Anyway, about the wine. I like a bit of colour, if only so that if distracted I do not pick up the adjoining water glass. It was a pleasing palish yellow which gave no hint of the aroma to come: instant and penetrating, very distinctive in its way, and a welcome contrast to the raw gooseberries of the all-too-common Sauvignon Blancs. With a nose of that calibre it was bound to have a matching flavour. Not too dry, refreshing acidity but not acidic, light in style but not in alcoholic content: 13%. A lovely flavour, length and aftertaste. A four-star wine.
Another pleasant surprise, offered as a most welcome aperitif before lunch with old friends. I picked up the glass fully expecting a refreshing mouthwash but was immediately struck by its quality. A serious wine – good white Burgundy? It turned out to be a village wine from the Mâconnais. The label revealed a familiar name, Domaines Leflaive, which, combined with the excellent 2005 vintage, promised something out of the ordinary. And so it was. Beautiful colour, lovely nose, Chardonnay of course, not too dry, delicious flavour with unusually pleasing flesh and texture. Another unanticipated four-star wine.
Now for one of my favourite sweet wines, one that can comfortably pair with an impeccable dessert (not the grotesque invention of an over-zealous pastry chef with which the nastier ‘stickies’ are best). I refer to Pacherenc du Vic Bilh, a little-known wine from the Jurançon district in the foothills of the Pyrenees.
It was the ‘26 Novembre’ (late picked) vintage 2007 from Château Bouscassé, the estate of Alain Brumont, the region’s best-known producer. Its colour a pure yellow-gold; the distinctive aroma of Gros and Petit Mansengs, honeyed, delectable nose; medium-sweet yet very rich, with these local grapes producing a melange of pineapple and dried caramel.
‘Dried’ caramel is the operative word, for Jurançon, which is always sweet (the dry version is labelled Jurançon Sec), is made not from botrytised grapes but from ripe grapes partially dried on the vine, a process known as passerillé. Enjoyable, but a grudging four stars because, to be honest, I much prefer a more exquisite, fragrant Pacherenc from a smaller producer, Charles Hours. Tiny production, relatively unknown – both wine and producer – and most reasonably priced for its quality.
Then on to red: Domaine de la Romanée-Conti’s Vosne-Romanée Cuvée Duvault-Blocher, a premier cru blend made from young vines of three of the DRC grand cru vineyards in the ripe, prolific, 1999 vintage. At the time I thought it a rare opportunity to buy a DRC wine which I thought might not be replicated, so after the preview tasting I ordered a six-bottle case; not cheap but a fraction of the cost of the grands crus. I tried a bottle in March 2006 but found it disappointing and unready.

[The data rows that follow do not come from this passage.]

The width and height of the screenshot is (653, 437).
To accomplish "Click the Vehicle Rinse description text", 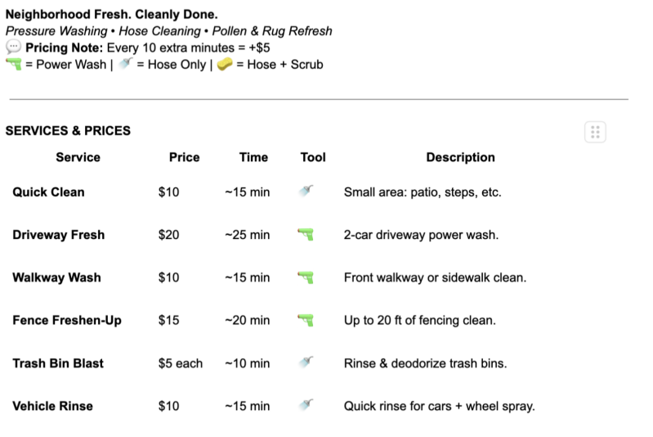I will coord(439,406).
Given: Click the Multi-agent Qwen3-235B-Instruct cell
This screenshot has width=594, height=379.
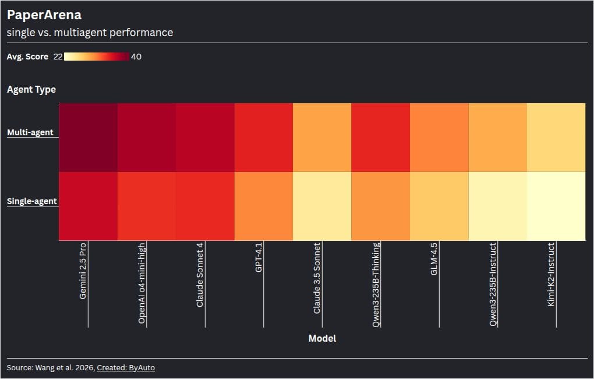Looking at the screenshot, I should [498, 138].
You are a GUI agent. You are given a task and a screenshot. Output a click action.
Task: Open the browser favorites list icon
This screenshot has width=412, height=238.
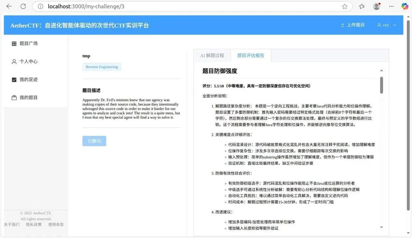(362, 6)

But a few months ago I opened another bottle for a family dinner. Pulling the cork at 8.30pm I sneakily tasted a little, let the bottle stand an hour and, in true Burgundy fashion, poured it without decanting into six large Riedel glasses.
No doubt about it, Burgundy benefits from a wide-bellied glass.

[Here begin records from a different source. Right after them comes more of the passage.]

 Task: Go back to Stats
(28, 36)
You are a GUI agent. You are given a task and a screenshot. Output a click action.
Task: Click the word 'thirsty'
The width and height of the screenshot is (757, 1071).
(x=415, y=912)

Its fairly deep but unexceptional colour was totally transformed by candlelight: bright, glowing with shades of ruby; the bouquet, shy at first, gradually opened up, its initial varietal scent making a mockery of even the best New World lookalikes, expanding sensually, intensely fragrant – even the empty glass the next morning retained its ethereal, herbaceous scent.

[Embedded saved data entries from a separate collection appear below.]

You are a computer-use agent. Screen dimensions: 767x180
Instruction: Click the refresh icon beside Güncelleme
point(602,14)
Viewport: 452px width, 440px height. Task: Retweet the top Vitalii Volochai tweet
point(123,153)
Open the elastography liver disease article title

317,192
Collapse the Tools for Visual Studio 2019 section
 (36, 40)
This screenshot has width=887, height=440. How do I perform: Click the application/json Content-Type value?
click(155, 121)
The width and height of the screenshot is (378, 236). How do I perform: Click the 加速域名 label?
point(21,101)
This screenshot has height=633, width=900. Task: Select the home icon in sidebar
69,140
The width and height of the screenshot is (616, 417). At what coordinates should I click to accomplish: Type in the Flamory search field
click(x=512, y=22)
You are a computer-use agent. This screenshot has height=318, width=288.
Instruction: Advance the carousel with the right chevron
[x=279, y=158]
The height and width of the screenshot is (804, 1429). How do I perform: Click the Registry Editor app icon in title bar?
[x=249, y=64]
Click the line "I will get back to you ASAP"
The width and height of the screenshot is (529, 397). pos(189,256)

On the palate it was distinctly sweet, powerful, still tannic, but tamed by the warmth of the mouth, opening up like the proverbial peacock’s tail, with great length and lingering aftertaste. Really indescribable; but it coped admirably with my son-in-law’s roast pork and crackling. As for my remaining four bottles, it will be a race of time between the 1999’s full maturity and me.